---------- Kaynak Metin

İstihdam Yapısı Değişmeli
Dünkü yazımızda
işsizlik verilerini manşet rakamlar üzerinden değerlendirmiştik. Ancak işten
çıkarma yasağı, ücretsiz izin uygulaması gibi küresel salgınla mücadele
kapsamında alınan tedbirler sayesinde işsizlik oranı yaşadığımız bu sıkıntılı
döneme rağmen düşüyor. TÜİK’in son açıkladığı verilere göre; işsizlik oranı Kasım döneminde, geçen
yılın aynı dönemine göre 0,4 puan
azalarak yüzde 12,9 seviyesinde gerçekleşti. Kasım ve Aralık, vaka
sayılarının arttığı, bunun sonucunda kapanmaların yoğun olarak yaşandığı
aylardı. Bu nedenle iş gücü verilerinin alt detayını incelemek daha sağlıklı
olacaktır.
Türkiye
ekonomisinin en temel sorunlarından biri hiç kuşkusuz işsizliktir. Sadece
pandemi sürecine özgü olmayan bu sorun özellikle genç nüfus için yıllardır
devam ediyor.
İşsizliğe neden
olan pek çok unsur bulunuyor. Bunların başında nüfus artışı, alınan eğitim ile iş hayatının bağdaşmaması, kalifiye
eleman yetersizliği ve teknolojik
gelişmeler geliyor. Bu oldukça uzun bir konu, bu nedenle bugün işsizlik
sorununu sadece sektörel dağılım açısından inceleyelim.
Ülkemizde istihdam edilenlerin yüzde 16,7'si tarım, yüzde 20,9'u sanayi,
yüzde 6,2'si inşaat, yüzde 56,2'si ise
hizmet sektöründe yer alıyor. Sektörlerin istihdamdan aldıkları pay görüldüğü
üzere eşit dağılmıyor. Bu da
beraberin de başka sorunlara yol açıyor.
Örneğin hizmet
sektörünü ele alalım. Pandemi sürecinden en fazla zarar gören sektör hizmet
oldu. Küresel salgın gibi hiç kimsenin beklemediği bir durum karşısında
ülkemizde istihdam edilenlerin yarısından fazlası dolaylı ya da dolaysız bir
şekilde etkilendi. Sektörel dağılım biraz daha dengeli dağılsaydı zarar daha az
olabilirdi.

--------------------

### [Görev]
İstihdamın sektörlere dağılımını ele alan yukarıdaki yazıyı son cümlesinden sonra sürdürün.

---------- Kaynak Malzeme

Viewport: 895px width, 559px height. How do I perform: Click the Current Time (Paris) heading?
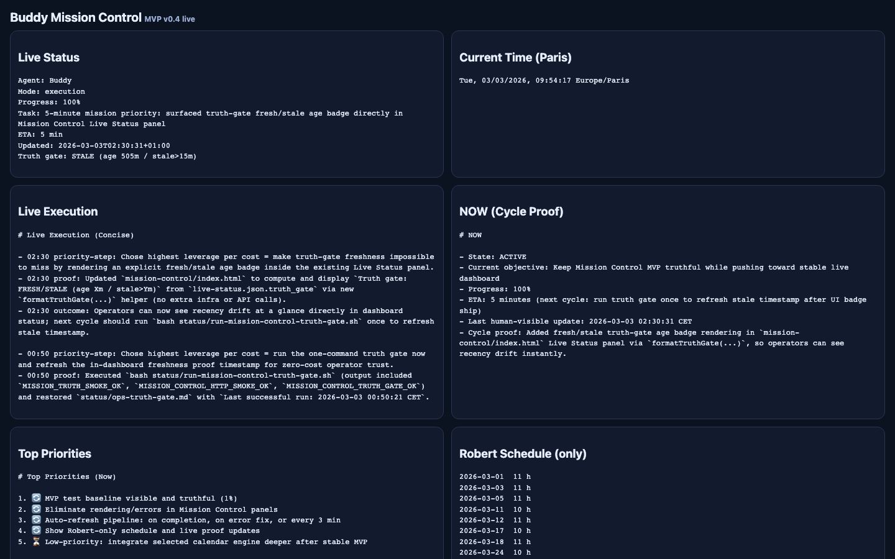515,57
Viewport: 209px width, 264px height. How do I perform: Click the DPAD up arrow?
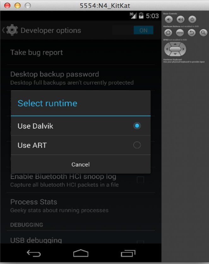[175, 44]
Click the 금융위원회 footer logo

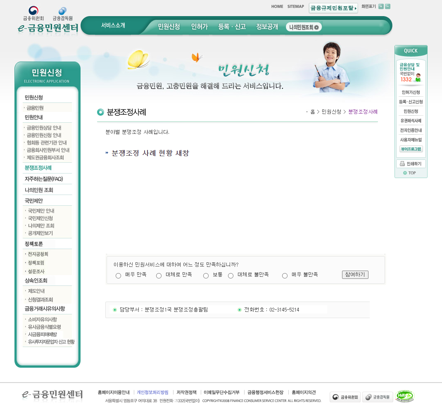point(345,397)
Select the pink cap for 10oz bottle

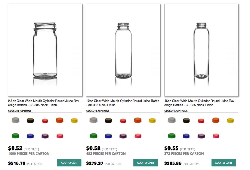pyautogui.click(x=138, y=136)
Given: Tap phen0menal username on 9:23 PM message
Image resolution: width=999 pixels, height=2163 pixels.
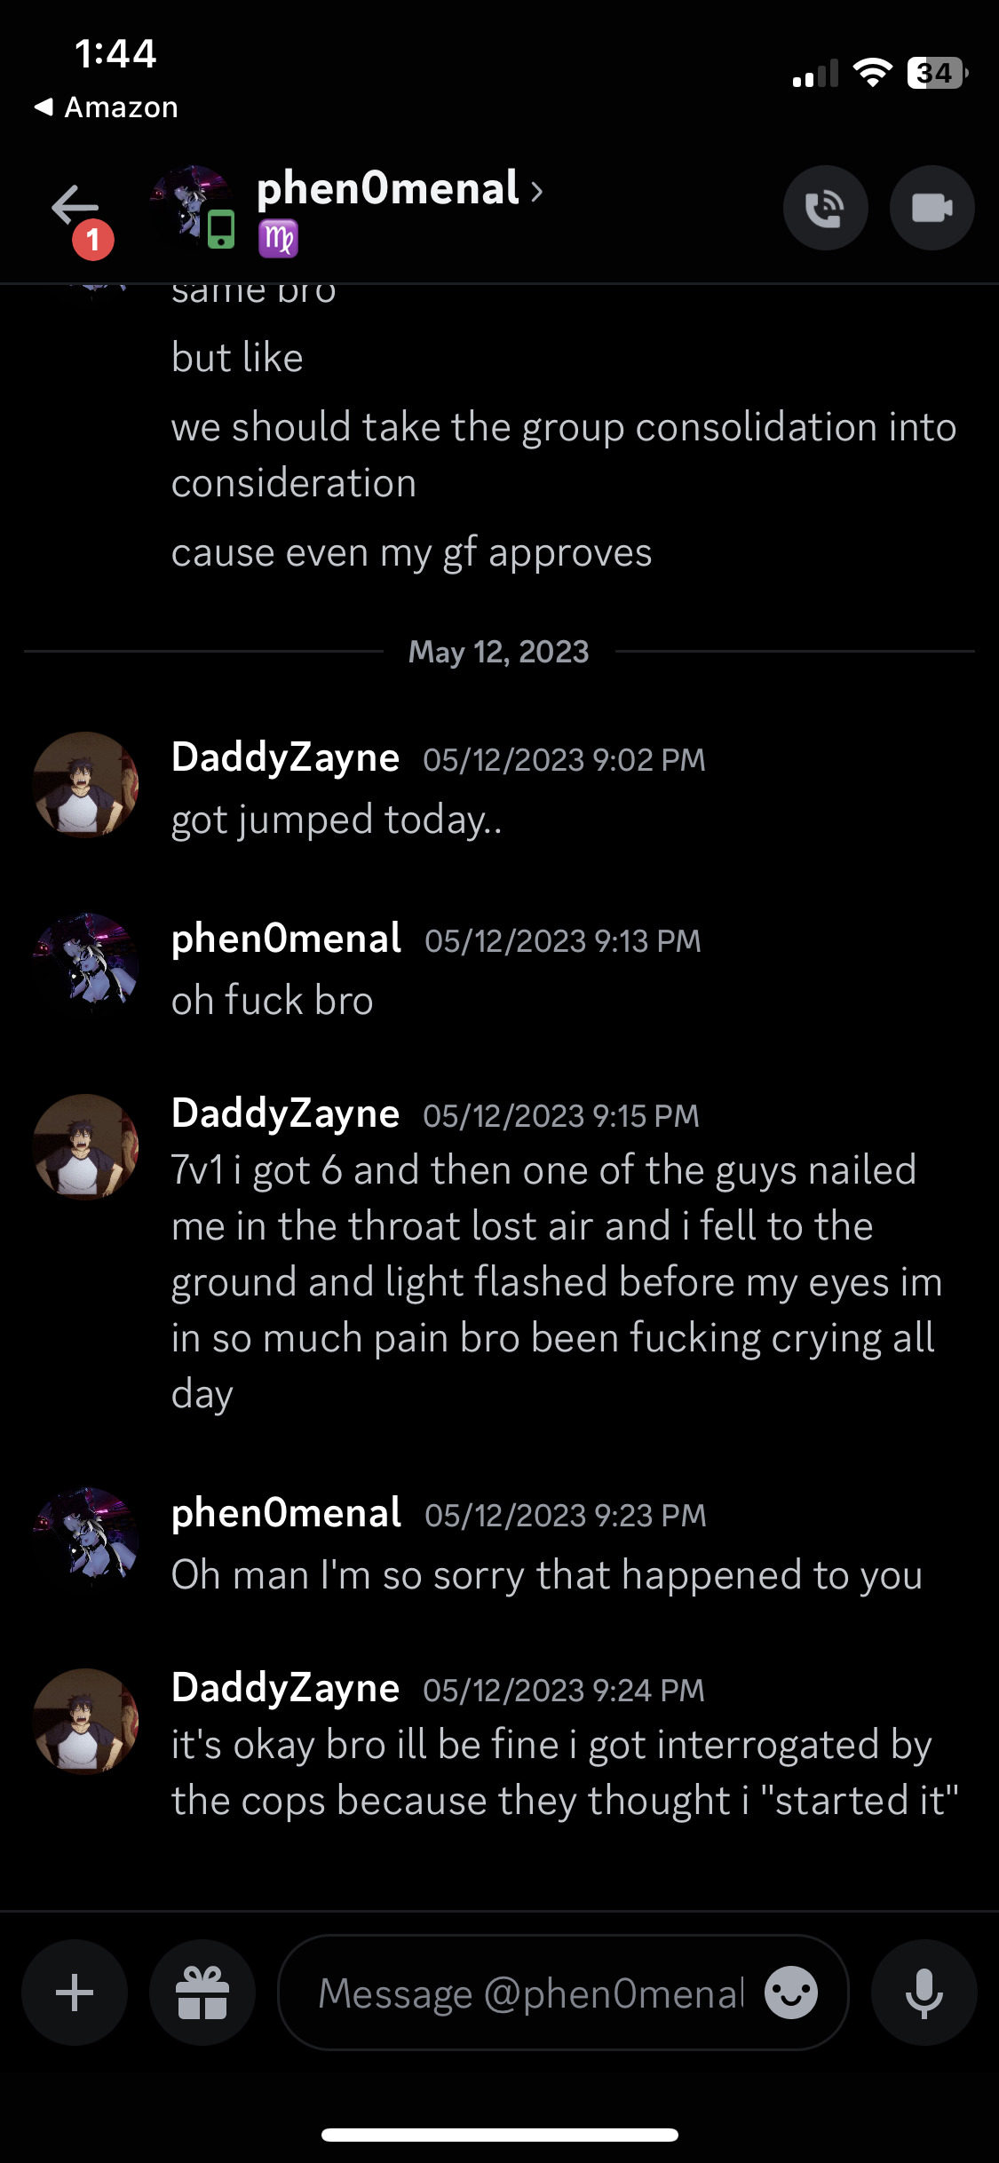Looking at the screenshot, I should (286, 1513).

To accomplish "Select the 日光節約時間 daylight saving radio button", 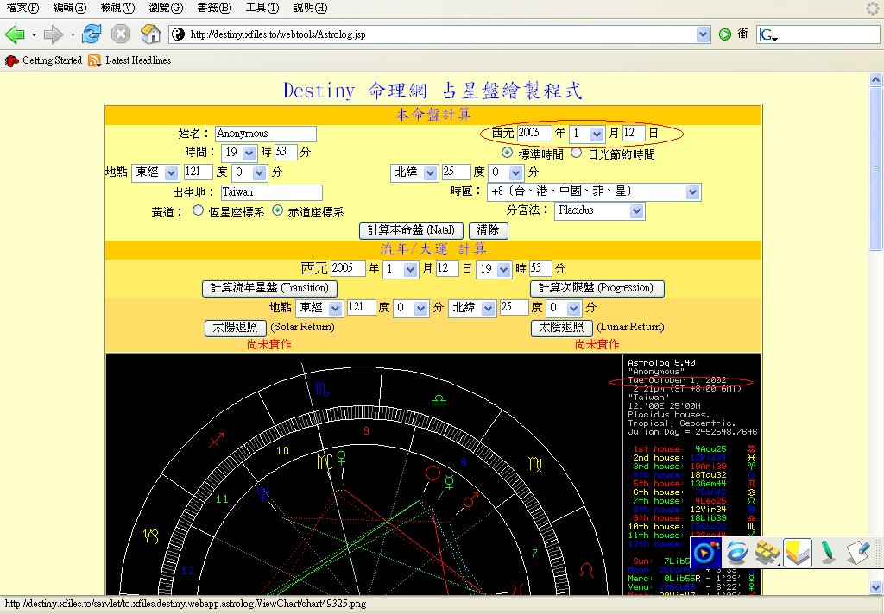I will 577,154.
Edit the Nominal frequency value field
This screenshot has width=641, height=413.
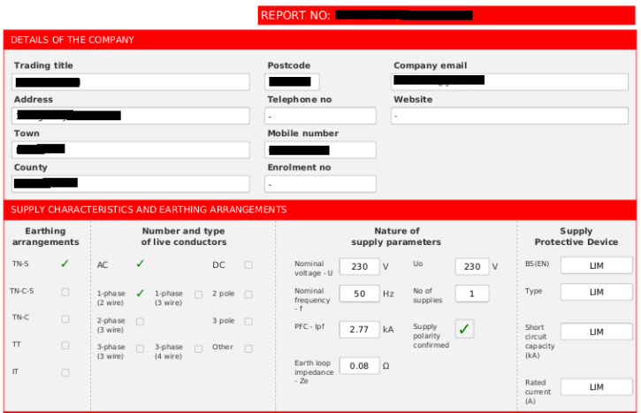click(358, 294)
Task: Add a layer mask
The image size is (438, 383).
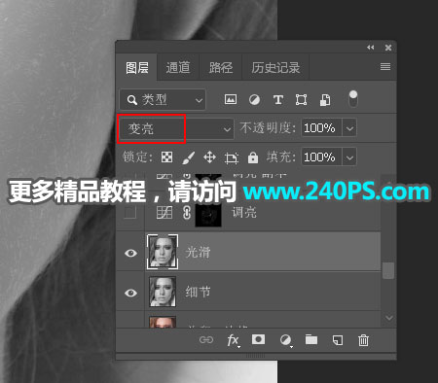Action: (258, 339)
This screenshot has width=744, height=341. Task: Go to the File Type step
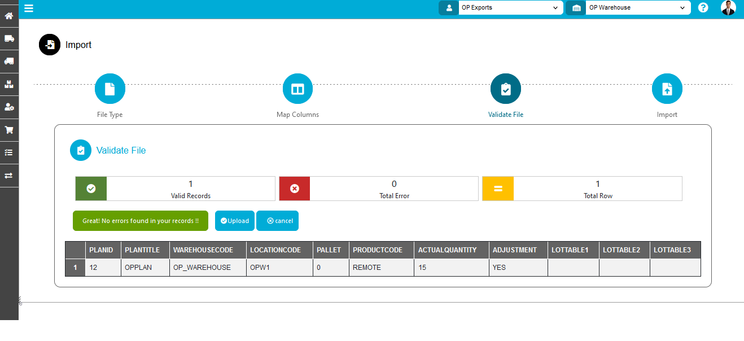click(x=110, y=89)
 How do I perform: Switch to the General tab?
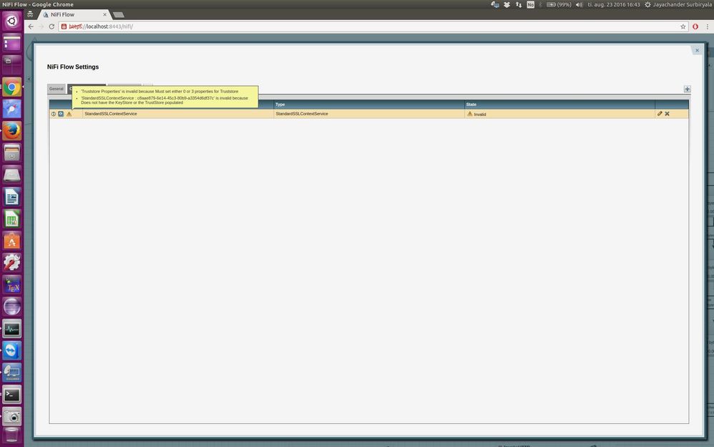point(57,89)
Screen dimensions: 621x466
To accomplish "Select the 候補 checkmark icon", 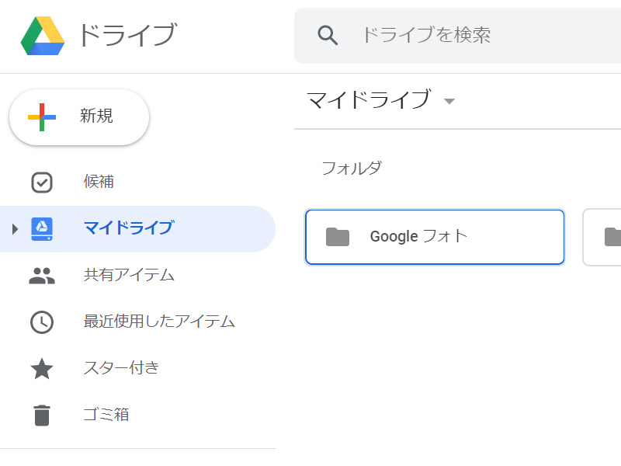I will tap(42, 182).
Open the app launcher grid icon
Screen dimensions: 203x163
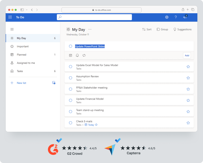[10, 17]
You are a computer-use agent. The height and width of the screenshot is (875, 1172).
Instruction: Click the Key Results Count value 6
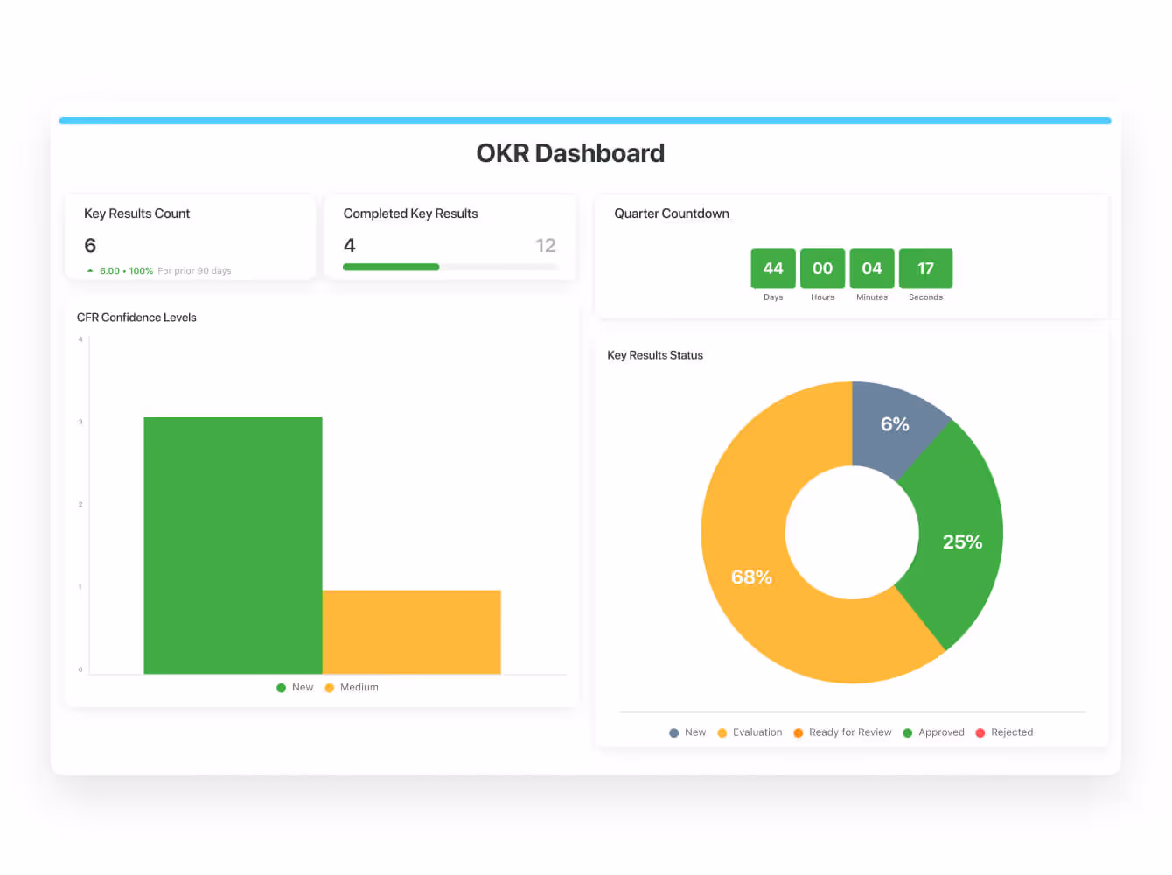point(90,246)
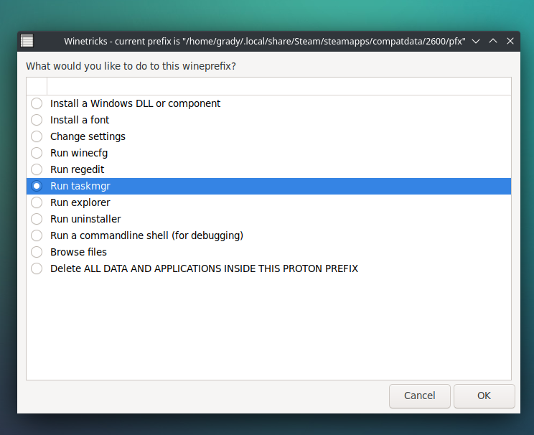534x435 pixels.
Task: Select the 'Run explorer' radio button
Action: (x=37, y=202)
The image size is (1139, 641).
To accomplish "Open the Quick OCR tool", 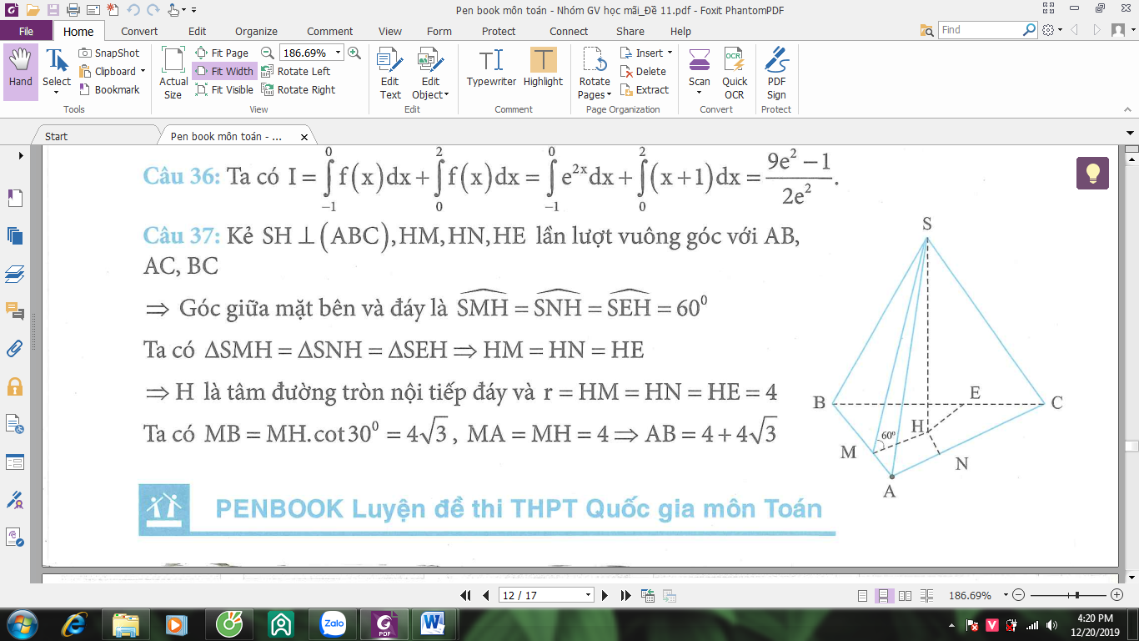I will tap(735, 73).
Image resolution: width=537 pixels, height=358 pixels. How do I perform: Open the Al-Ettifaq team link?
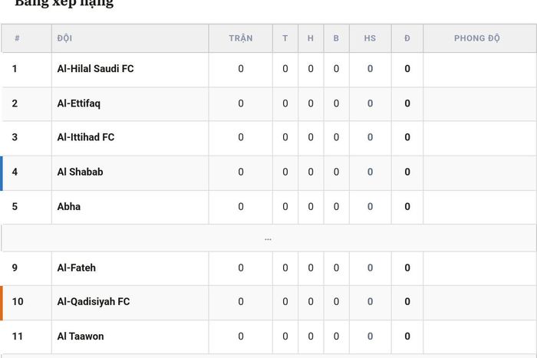tap(79, 103)
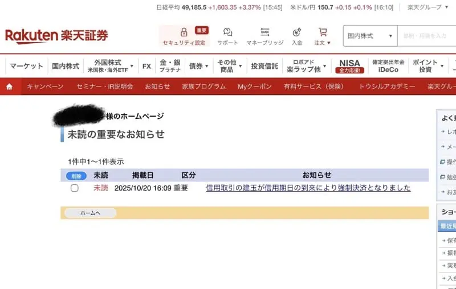
Task: Click the 削除 delete button
Action: [x=76, y=176]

--------------------

### [Çalışma Çıktısı]
Bu dönemde, istihdam edilenlerin sayısı tarım
sektöründe 361 bin, sanayi sektöründe 91 bin, hizmet sektöründe 751 bin kişi
azalırken inşaat sektöründe ise 101 bin kişi arttı. Arındırılmamış verilere
göre istihdamı artan tek sektörün inşaat olduğu görülüyor. Ancak yukarıda da
belirttiğimiz üzere inşaatın istihdamdan aldığı pay yüzde 6,2. Bu nedenle
inşaat sektöründeki olumlu gelişmeler genel istihdam verilerini ciddi bir
şekilde etkileyemiyor.
Ekonomik
faaliyete göre, mevsim etkilerinden arındırılmış istihdam ise, sanayi sektöründe 83 bin kişi artarken,
tarım sektöründe 62 bin kişi, inşaat sektöründe 6 bin kişi, hizmet sektöründe
38 bin kişi azaldı.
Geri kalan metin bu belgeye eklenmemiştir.